I always try to be honest about my mental health. My close friends, family and those who read my blog and Twitter feed are aware of my condition, along with my good days and bad ones too. It’s not an easy conversation to have, but it usually goes one of two ways;
Me: “I’ve got something called borderline personality disorder.”
Them: “Oh! ...what’s that, then?”
Those conversations are always interesting. I tell them that before my diagnosis with borderline personality disorder - or BPD for short - I was given a diagnosis of depression and anxiety at the young age of 13. I never really opened up about it to others, as I already had a reputation at school for being ‘the weird girl with the cuts on her arms’, I didn’t think anyone my age would understand my constant battles with low moods and zero self-esteem. After my dad passed away in 2006, it almost felt like I finally had an excuse to be open about my feelings. The trouble was, I’d got so used to hiding how I was really feeling, that even in the grips of grief I still insisted that I was fine.

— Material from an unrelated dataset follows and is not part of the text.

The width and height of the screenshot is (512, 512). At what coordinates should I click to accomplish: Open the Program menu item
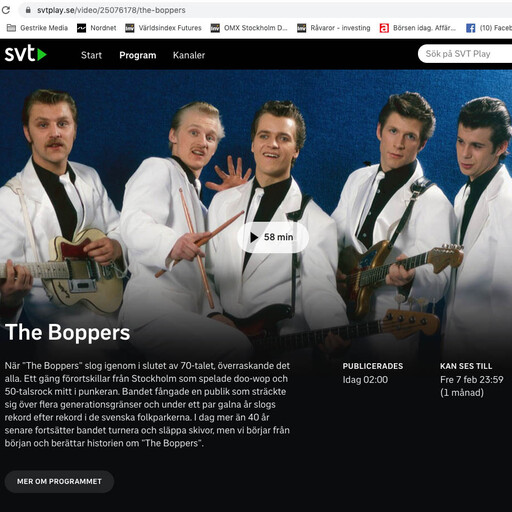[x=138, y=55]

I knew I needed to be more honest, including with myself
Between the ages of 16 and 23, I had to deal with trauma after trauma. I did start to open up more after a breakdown meant that I had to start being honest with myself as much as anyone else. But even after recovering and getting back to everyday life, the battle wasn’t over. Difficult relationships, problems at university and work due to my deteriorating mental wellbeing, lost friendships and culminating in the death of my mom - I dropped into the darkest place I had ever been emotionally and psychologically. After a few volatile months, my fiance made it clear that I needed more help beyond just what I had accepted for my ‘depression’.

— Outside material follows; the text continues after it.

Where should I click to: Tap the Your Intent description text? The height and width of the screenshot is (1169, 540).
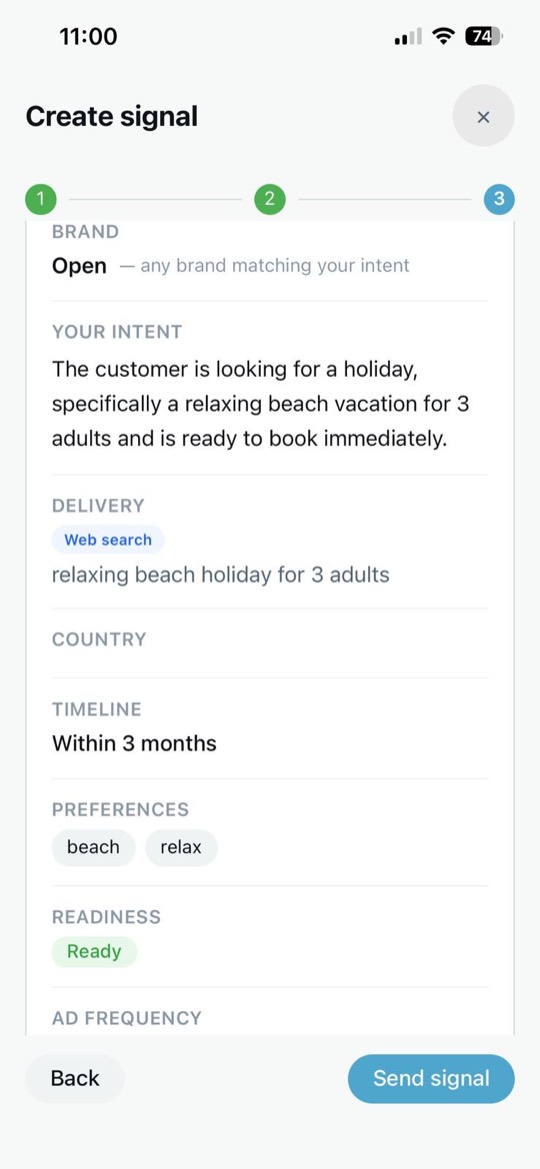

I tell curious people that I was diagnosed with BPD after spilling my life story to a psychiatrist, where he came to a diagnosis within twenty minutes of my rabbiting on. When he told me, I sighed with relief. I wasn’t a bad person after all, I was ill. However, not all people see BPD that way.
Me: “I’ve got something called borderline personality disorder.”

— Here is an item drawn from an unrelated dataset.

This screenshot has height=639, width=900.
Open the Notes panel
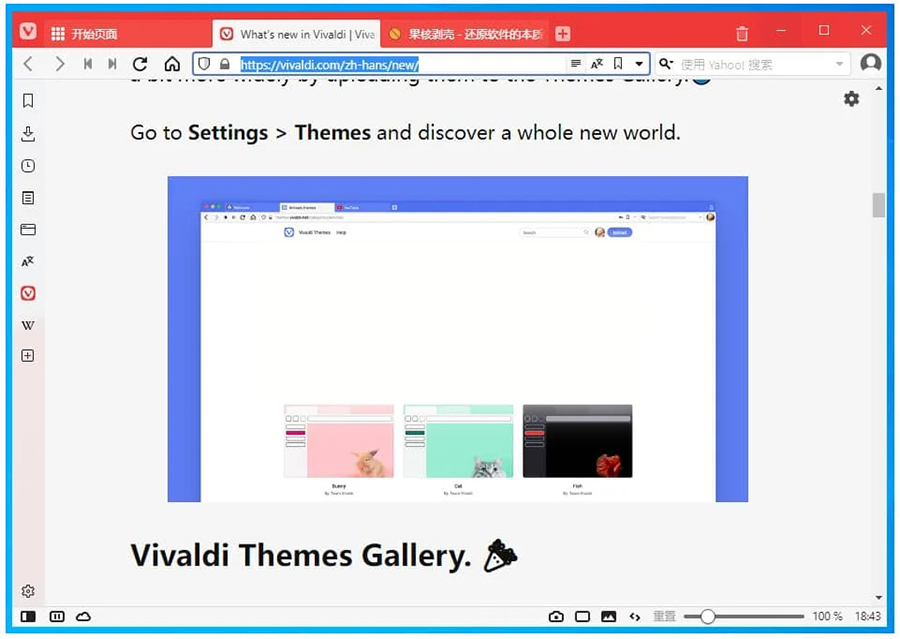point(28,198)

Them: “...oh. Seriously? …”
There are some people that already have an idea of what individuals with BPD are like. They might have been exposed to negative representations in the media, or maybe they’ve known someone with BPD who they don’t have great memories of. I get that, I do. But to assume that every person with BPD is the same - it’s not fair. It’s because of that attitude that my diagnosis went from being a positive step to a very negative label slapped on my forehead.
When I'm at my worst, the thing I need most is acceptance
The fact of the matter is, I can be a difficult person. I am have trouble regulating my moods, I have the emotional intensity of a toddler, I can obsess over the smallest thing that someone said to me five years ago over a coffee - my emotional memory is excellent, both a blessing and a curse - and I can flip between loving and hating someone in a heartbeat. When I’m in a very dark place with my BPD, I display some very ugly traits. I will lie, I’ll manipulate, I will do whatever it takes to feel better and that sometimes involves doing some very destructive things. But when I’m at my worst, that’s when I need the most love and acceptance to help me out of that place. Because really, that’s all anyone with BPD wants, to be loved and accepted for who we are.
Since my diagnosis, I have blogged about my life with BPD. I also share my day-to-day life on Twitter with everyone who takes the time to read what I have to say. I’ve decided that with such little positive representation for this disorder that it’s time someone spoke out and showed the world that BPD is not the worst thing in the world. And if I can be open, maybe it’s a start for others out there.
I have borderline personality disorder, and I have nothing to hide.